Environments

TwisteRL provides a flexible environment system supporting both native Rust environments and Python environment wrappers.

envs Module

Built-in Environments

Puzzle Environment

The Puzzle environment is a sliding tile puzzle implemented in Rust.

Configuration:

{
    "env_cls": "twisterl.envs.Puzzle",
    "env": {
        "difficulty": 1,
        "height": 3,
        "width": 3,
        "depth_slope": 2,
        "max_depth": 256
    }
}

Parameters:

  • difficulty: Initial difficulty level (controls scramble depth)

  • height: Grid height (3 for 8-puzzle, 4 for 15-puzzle)

  • width: Grid width (3 for 8-puzzle, 4 for 15-puzzle)

  • depth_slope: How quickly difficulty increases scramble depth

  • max_depth: Maximum scramble depth

8-Puzzle (3x3):

A 3x3 sliding puzzle with 8 numbered tiles and one empty space.

15-Puzzle (4x4):

A 4x4 sliding puzzle with 15 numbered tiles and one empty space.

Python Environment Wrapper

The PyEnv class wraps Python environments for use with TwisteRL’s Rust training loop.

Configuration:

{
    "env_cls": "twisterl.envs.PyEnv",
    "env": {
        "pyenv_cls": "mymodule.MyEnvironment"
    }
}

The Python environment class must implement:

  • reset(difficulty: int): Reset the environment to initial state with given difficulty

  • next(action: int): Execute an action (advances the environment state)

  • observe() -> list[int]: Return the current observation

  • obs_shape() -> list[int]: Return observation dimensions

  • num_actions() -> int: Return number of valid actions

  • is_final() -> bool: Return True if current state is terminal

  • success() -> bool: Return True if the goal was achieved

  • value() -> float: Return the reward value for current state

  • masks() -> list[bool]: Return action mask (True if action is valid)

  • set_state(state: list[int]): Set environment to specific state

  • copy(): Return a copy of the environment (for parallel collection)

  • twists() -> (obs_perms, act_perms) (optional, for symmetry-aware training)

Creating Custom Environments

For best performance, implement environments in Rust.

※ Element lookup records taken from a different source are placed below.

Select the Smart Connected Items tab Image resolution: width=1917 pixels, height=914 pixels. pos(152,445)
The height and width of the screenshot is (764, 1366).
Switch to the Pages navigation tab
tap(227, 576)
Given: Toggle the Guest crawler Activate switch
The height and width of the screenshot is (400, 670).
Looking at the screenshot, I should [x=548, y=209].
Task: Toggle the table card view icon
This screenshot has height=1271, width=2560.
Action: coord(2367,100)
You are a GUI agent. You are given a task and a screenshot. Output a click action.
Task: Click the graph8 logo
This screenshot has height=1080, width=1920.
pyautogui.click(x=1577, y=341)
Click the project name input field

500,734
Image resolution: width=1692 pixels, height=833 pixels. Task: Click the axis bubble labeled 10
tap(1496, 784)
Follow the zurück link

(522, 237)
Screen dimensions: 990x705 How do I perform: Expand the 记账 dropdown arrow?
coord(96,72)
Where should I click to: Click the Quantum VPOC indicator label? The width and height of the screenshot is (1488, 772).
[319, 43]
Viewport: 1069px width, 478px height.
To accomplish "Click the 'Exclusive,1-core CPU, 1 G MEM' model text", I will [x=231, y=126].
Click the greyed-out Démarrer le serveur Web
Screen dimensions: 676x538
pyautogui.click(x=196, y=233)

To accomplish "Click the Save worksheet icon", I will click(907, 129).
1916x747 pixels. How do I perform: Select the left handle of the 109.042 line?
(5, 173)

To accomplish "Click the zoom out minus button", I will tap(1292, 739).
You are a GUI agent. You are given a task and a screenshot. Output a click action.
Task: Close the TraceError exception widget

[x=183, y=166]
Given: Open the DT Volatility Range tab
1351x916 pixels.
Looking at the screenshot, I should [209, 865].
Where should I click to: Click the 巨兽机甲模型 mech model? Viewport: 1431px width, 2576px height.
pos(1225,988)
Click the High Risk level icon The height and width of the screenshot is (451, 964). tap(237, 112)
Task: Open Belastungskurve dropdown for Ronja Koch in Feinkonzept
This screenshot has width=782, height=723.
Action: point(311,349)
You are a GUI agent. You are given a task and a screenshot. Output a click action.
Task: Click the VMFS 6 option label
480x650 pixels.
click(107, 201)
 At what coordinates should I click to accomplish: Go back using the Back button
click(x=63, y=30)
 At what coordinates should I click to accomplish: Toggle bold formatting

See the examples/grid_world directory for a complete example.

Key steps:

  1. Implement the twisterl::rl::env::Env trait in Rust

  2. Expose to Python using PyBaseEnv

  3. Build with maturin and install

See Examples for detailed instructions.

Environment Interface (Rust Trait)

Rust environments implement the twisterl::rl::env::Env trait. The required methods are:

  • num_actions() -> usize: Return number of possible actions

  • obs_shape() -> Vec<usize>: Return observation dimensions

  • set_state(state: Vec<i64>): Set environment to a specific state

  • reset(): Reset to a random initial state

  • step(action: usize): Execute an action (evolve the state)

  • is_final() -> bool: Return True if current state is terminal

  • success() -> bool: Return True if the goal was achieved

  • reward() -> f32: Return the reward value for current state

  • observe() -> Vec<usize>: Return current state as sparse observation

Optional methods with default implementations:

  • set_difficulty(difficulty: usize): Set difficulty level (default: no-op)

  • get_difficulty() -> usize: Get current difficulty (default: 1)

  • masks() -> Vec<bool>: Return action mask (default: all True)

  • twists() -> (Vec<Vec<usize>>, Vec<Vec<usize>>): Return permutation symmetries (default: empty)

Permutation Symmetries (Twists)

TwisteRL supports symmetry-aware training through “twists” - permutations of observations and actions that represent equivalent states.

See twists.md for detailed documentation on implementing twists in your environments.